Brano da leggere.
+++++
Le proteste in Bielorussia, raccontate da una giornalista in esilio

 

Le proteste in Bielorussia, raccontate da una giornalista in esilio

“Tutti sono sicuri che vinceremo ma nessuno sa quando”. Natalia Pichuzhkina è una giornalista bielorussa e ha lavorato come corrispondente da Vilnius (Lituania) per il giornale online Gazetaby (Solidarietà). Tre anni fa è stata arrestata dalla polizia per la sua attività giornalistica e nei sindacati indipendenti. Il 6 settembre una nuova enorme protesta contro il presidente Lukashenko ha invaso Minsk per la ventinovesima volta dal giorno delle elezioni. Ora vive a Vilnius e ha parlato con upday della sua storia e della sua visione sul futuro della Bielorussia.

di Emanuela Colaci

Natalia, ci parli della sua esperienza di giornalista in esilio

Non ho deciso io di trasferirmi in Lituania. Lavoravo come corrispondente per Gazetaby a Minsk e parallelamente ero caporedattrice di Praca-by.info, il sito web del sindacato indipendente. Mi occupavo della comunicazione con i sindacati internazionali. È stato l’inizio dei problemi.

Cos’è successo?

Il decreto presidenziale numero 24 ha proibito alle organizzazioni nazionali di ottenere assistenza da organismi stranieri. Dopo una protesta di massa contro nuove tasse guidata dai sindacati, il governo ha deciso di fermare le loro attività e avviare un’inchiesta. La polizia ha confiscato il mio computer, dove conservavo molte informazioni sulla cooperazione internazionale, i contatti e una lista di articoli in inglese. Sono rimasta in stato di arresto solo per un giorno, perché l’associazione dei giornalisti bielorussi ha organizzato una manifestazione per me. Nel giro di due giorni ho deciso di lasciare il Paese, su consiglio dei miei avvocati. Il caso giudiziario non è stato ancora chiuso.
+++++
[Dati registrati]
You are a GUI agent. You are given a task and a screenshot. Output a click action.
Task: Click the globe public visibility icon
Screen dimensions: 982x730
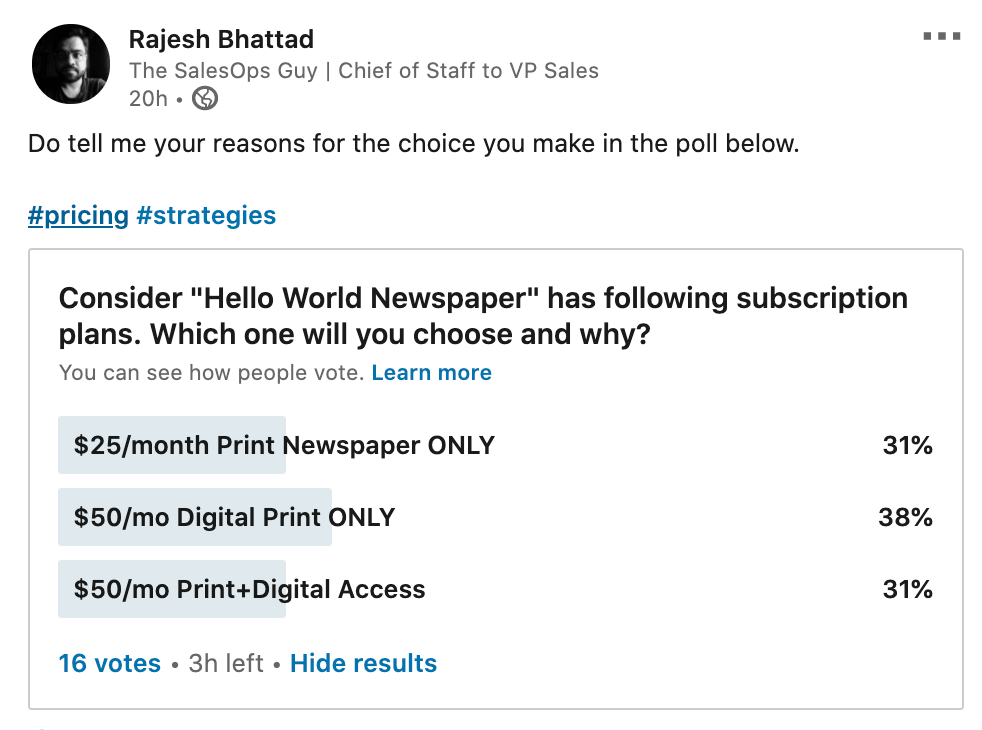205,98
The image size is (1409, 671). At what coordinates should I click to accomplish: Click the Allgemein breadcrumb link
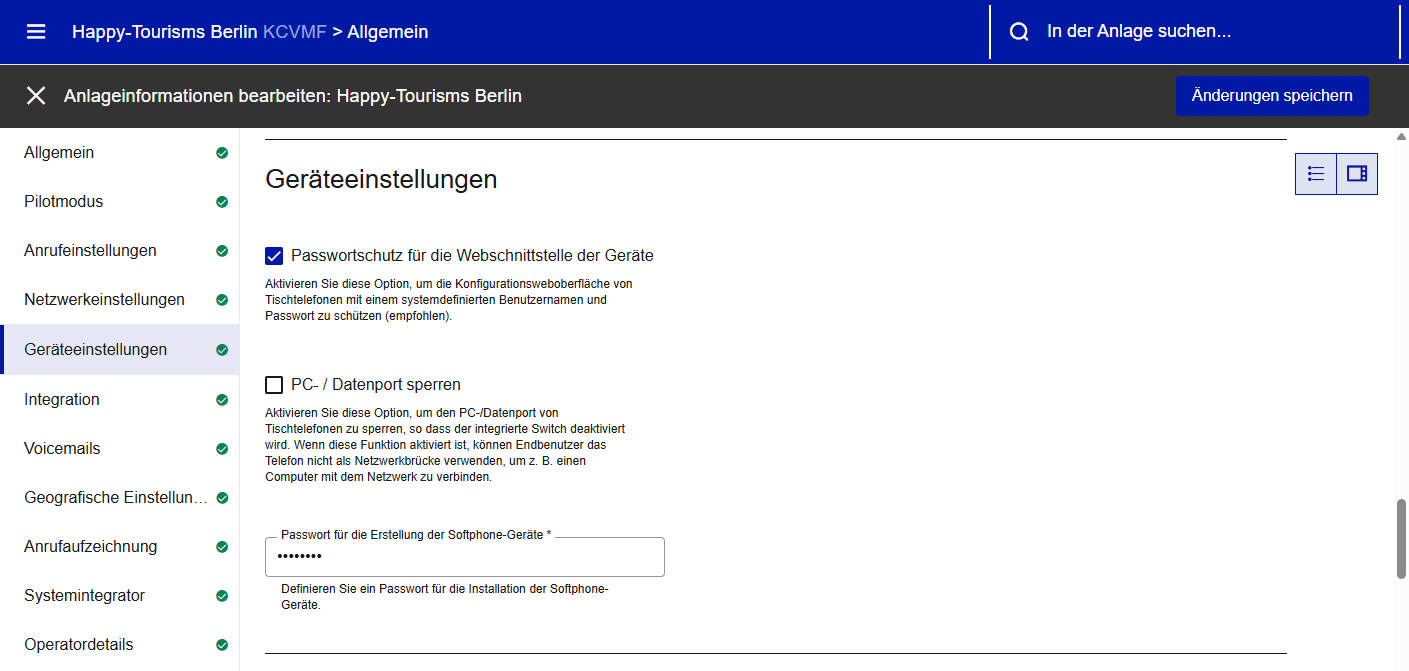(x=387, y=32)
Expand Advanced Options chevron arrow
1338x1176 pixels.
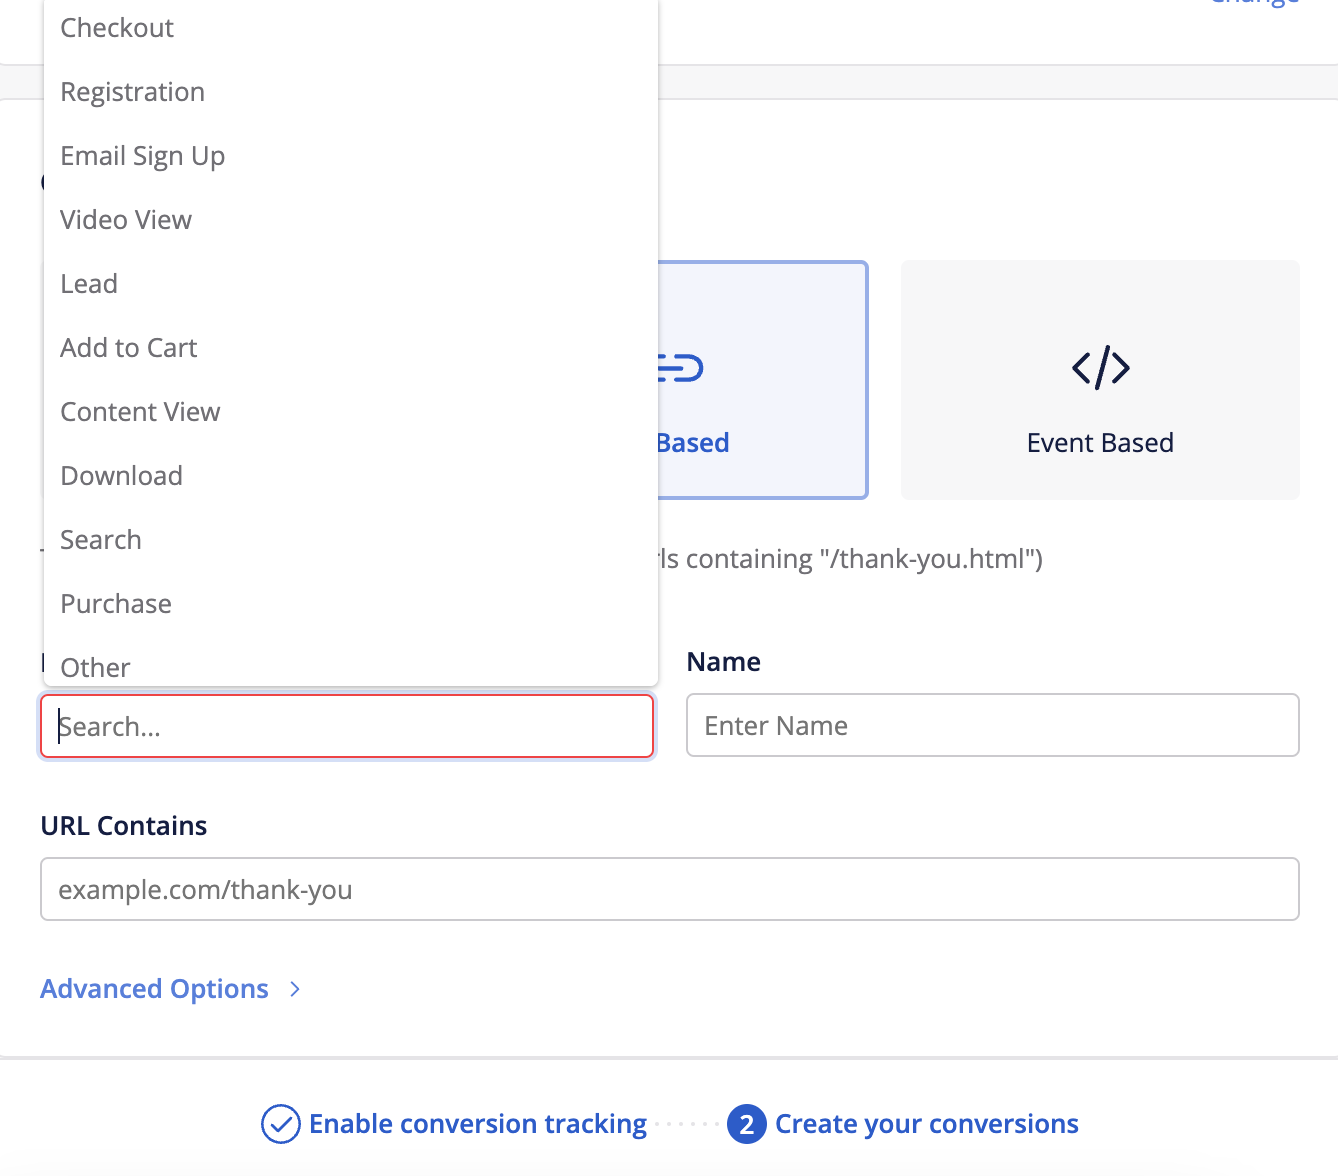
+++++
Dettagli attività.
Riscrivi il tratto del brano sulle proteste in Bielorussia che si apre con le parole contenenti "Cos’è successo?" e si chiude con "stato ancora chiuso.", sostituendo "computer" con "portatile".

Soluzione.
Cos’è successo?

Il decreto presidenziale numero 24 ha proibito alle organizzazioni nazionali di ottenere assistenza da organismi stranieri. Dopo una protesta di massa contro nuove tasse guidata dai sindacati, il governo ha deciso di fermare le loro attività e avviare un’inchiesta. La polizia ha confiscato il mio portatile, dove conservavo molte informazioni sulla cooperazione internazionale, i contatti e una lista di articoli in inglese. Sono rimasta in stato di arresto solo per un giorno, perché l’associazione dei giornalisti bielorussi ha organizzato una manifestazione per me. Nel giro di due giorni ho deciso di lasciare il Paese, su consiglio dei miei avvocati. Il caso giudiziario non è stato ancora chiuso.